HIV infection is an important risk factor for the development of clinical TB in an adult coinfected with Mycobacterium tuberculosis (6). Thus, screening for TB should focus on populations at high risk for HIV infection and acquired immunodeficiency syndrome, including IDUs and persons already infected with HIV.
TB-related symptoms can mimic the physiologic changes that occur during pregnancy (i.e., increased respiratory rate and fatigue). Consequently, pregnant women in high-risk groups and women from areas with a high prevalence of both HIV infection and TB should be routinely asked about contact with infectious TB patients, and tuberculin skin testing should always be considered for these women. Because prenatal or peripartum care is often the only contact many high-risk women have with the health-care system, screening for TB and HIV counseling and testing should be offered at this time.
The most appropriate method of screening for TB infection is the tuberculin skin test (Mantoux technique). Pregnancy does not measurably alter the response to a tuberculin test; subsequent investigation of tuberculin reactors, and persons with symptoms of TB, should facilitate the diagnosis and treatment of TB in pregnant women.
Because approximately 10% of immunocompetent and 40% of HIV-infected persons with active TB are negative by the tuberculin skin test, a negative result should never rule out the possibility of active disease (3,6-8). Factors such as age, poor nutrition, immunosuppression by disease or drugs, viral infections, and overwhelming TB can decrease tuberculin reactivity (3). Anergy to tuberculin has been reported among adults with HIV infection; therefore, a thorough investigation to detect active TB should be undertaken for all persons with clinical features compatible with TB, regardless of the results of the tuberculin skin test (7), and for all pregnant women at risk for or with known HIV infection.

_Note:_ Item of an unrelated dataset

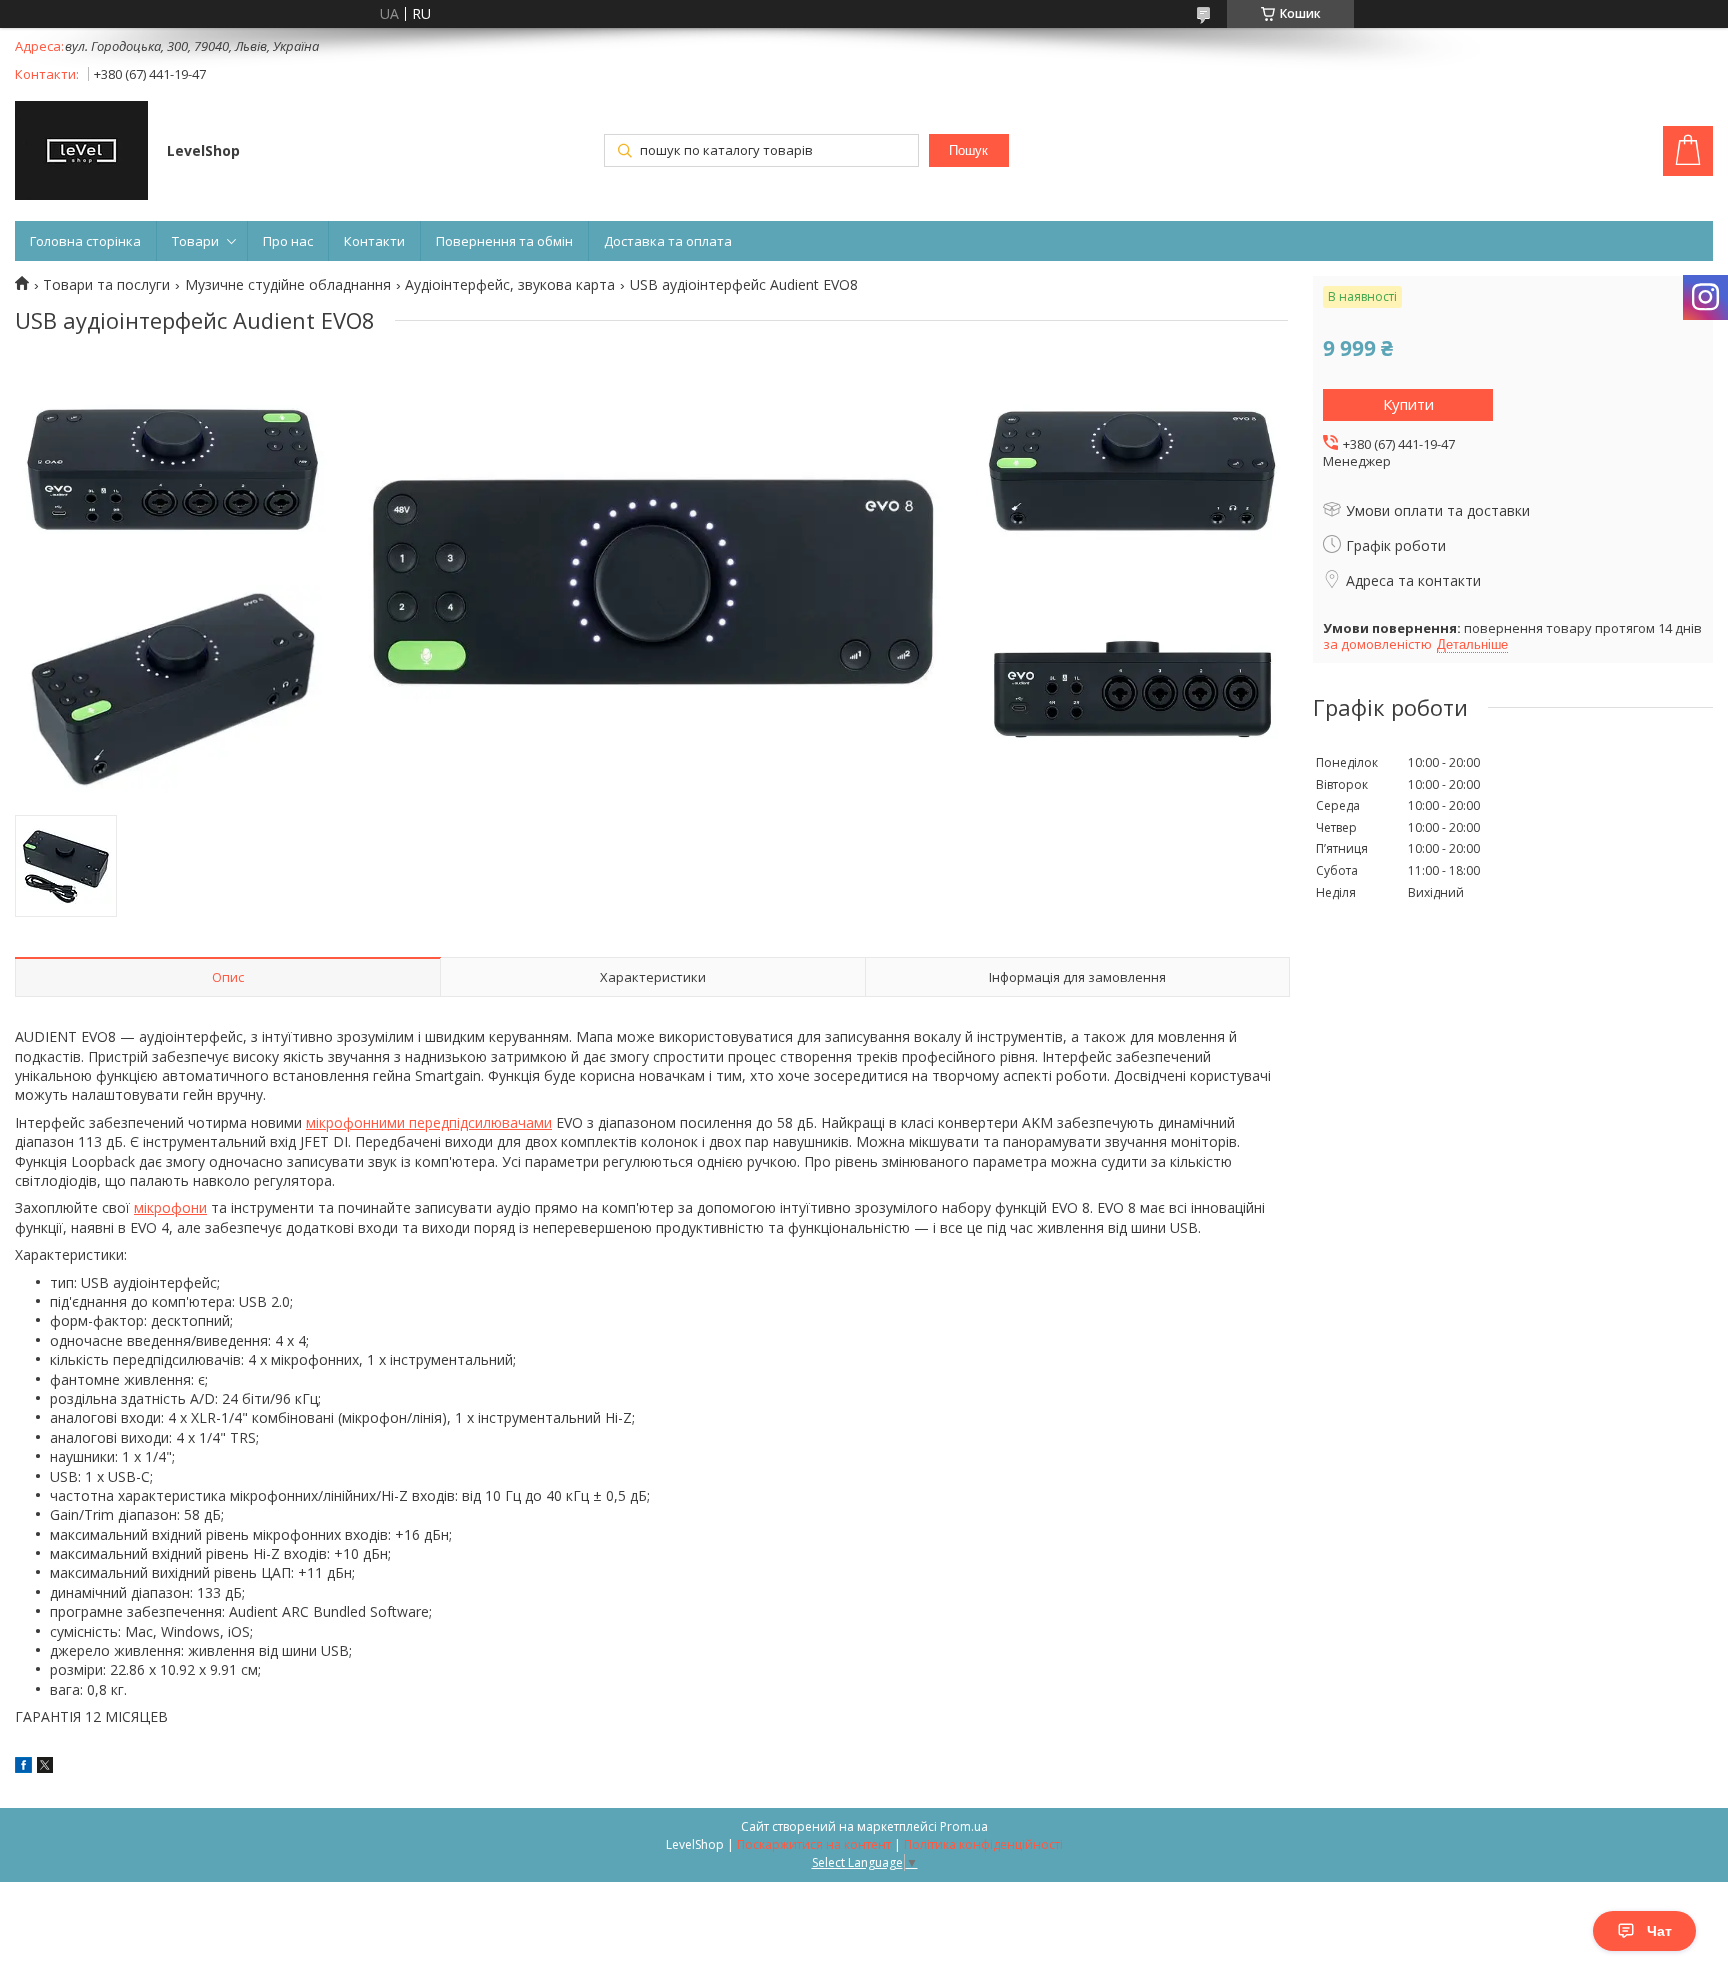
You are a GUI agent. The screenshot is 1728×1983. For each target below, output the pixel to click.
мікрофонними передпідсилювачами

To rule out active TB, routine chest roentgenogram with proper shielding of the abdomen should be performed after the 12th week of gestation for women with a positive tuberculin skin test (3,7). A chest roentgenogram should be performed sooner if the woman has symptoms suggestive of pulmonary TB, even if the tuberculin skin test is negative (3,4). Moreover, a comprehensive and systematic diagnostic approach, including appropriate examination of specimens for mycobacteria, should be followed for all patients with HIV infection and pulmonary disease (7). A complete review of systems and physical examination should be conducted to exclude extra- pulmonary TB.
The Advisory Council for the Elimination of Tuberculosis recommends initial treatment for nonpregnant patients with four drugs: INH, RIF, PZA, and EMB or streptomycin (SM) (1). For pregnant women, this regimen is modified to exclude SM because it may cause congenital ototoxicity, and PZA, because the risk for teratogenicity has not been determined (1,3,9). Pregnant women with drug-susceptible organisms can be treated safely with INH, RIF, and EMB (1,3), but treatment must be continued for 9 months (1,3). If resistance to other drugs is probable and susceptibility to PZA is likely, the risks and benefits of PZA should be weighed carefully, and its use should be considered.